Experiments show that increasing food supply alone does not eliminate cycles; predation is a key factor.
Exclusion of predators can nearly eliminate population crashes in prey species.
Dispersion Patterns
Dispersion refers to the pattern of spacing among individuals within a population. The main types are:
Clumped: Individuals aggregate in patches, often where resources are abundant.
Uniform: Individuals are evenly spaced, often due to territoriality or competition.
Random: The position of each individual is independent of others, often influenced by abiotic factors.
Survivorship Curves
Survivorship curves plot the proportion or number of individuals in a cohort still alive at each age. There are three main types:
Type I: Low death rates during early and middle life, with a steep increase in death rate in older age (e.g., humans, elephants).
Type II: Constant mortality rate throughout life (e.g., rodents, lizards, some plants).
Type III: High death rates early in life, with survivors experiencing lower death rates later (e.g., oysters, many invertebrates, plants).
Behavioral Ecology
Tinbergen’s Four Questions
Niko Tinbergen developed a framework for understanding animal behavior, known as Tinbergen’s Four Questions:
Mechanism (Causation): What physiological or neurological factors trigger the behavior?
Ontogeny (Development): How does the behavior develop over an individual's lifetime?
Adaptive Value (Function): How does the behavior impact survival and reproductive success?
Phylogeny (Evolution): How did the behavior evolve over species history?

Innate and Learned Behaviors
Innate behaviors: Unlearned, performed the same way by all individuals of a species.
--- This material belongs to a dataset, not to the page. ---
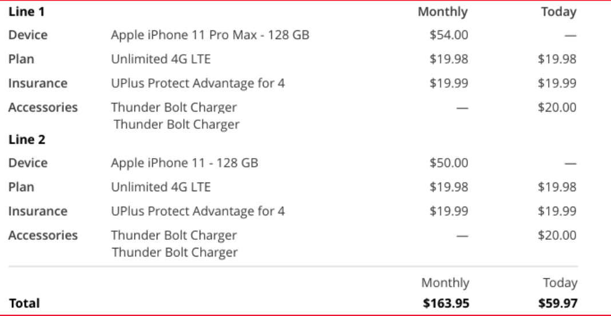This screenshot has height=316, width=611.
Task: Click Line 1 Unlimited 4G LTE plan
Action: coord(161,60)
Examples include fixed action patterns and escape responses in minnows.
Learned behaviors: Acquired or modified through experience.

Inclusive Fitness and Altruism
Inclusive fitness is the total effect an individual has on proliferating its genes by producing its own offspring and by helping close relatives produce offspring. This concept helps explain altruistic behaviors, where individuals help relatives at a cost to themselves.
Direct fitness: Gained by producing one's own offspring.
Indirect fitness: Gained by helping relatives reproduce.
Examples include cooperative breeding in Florida Scrub Jays and eusociality in naked mole rats.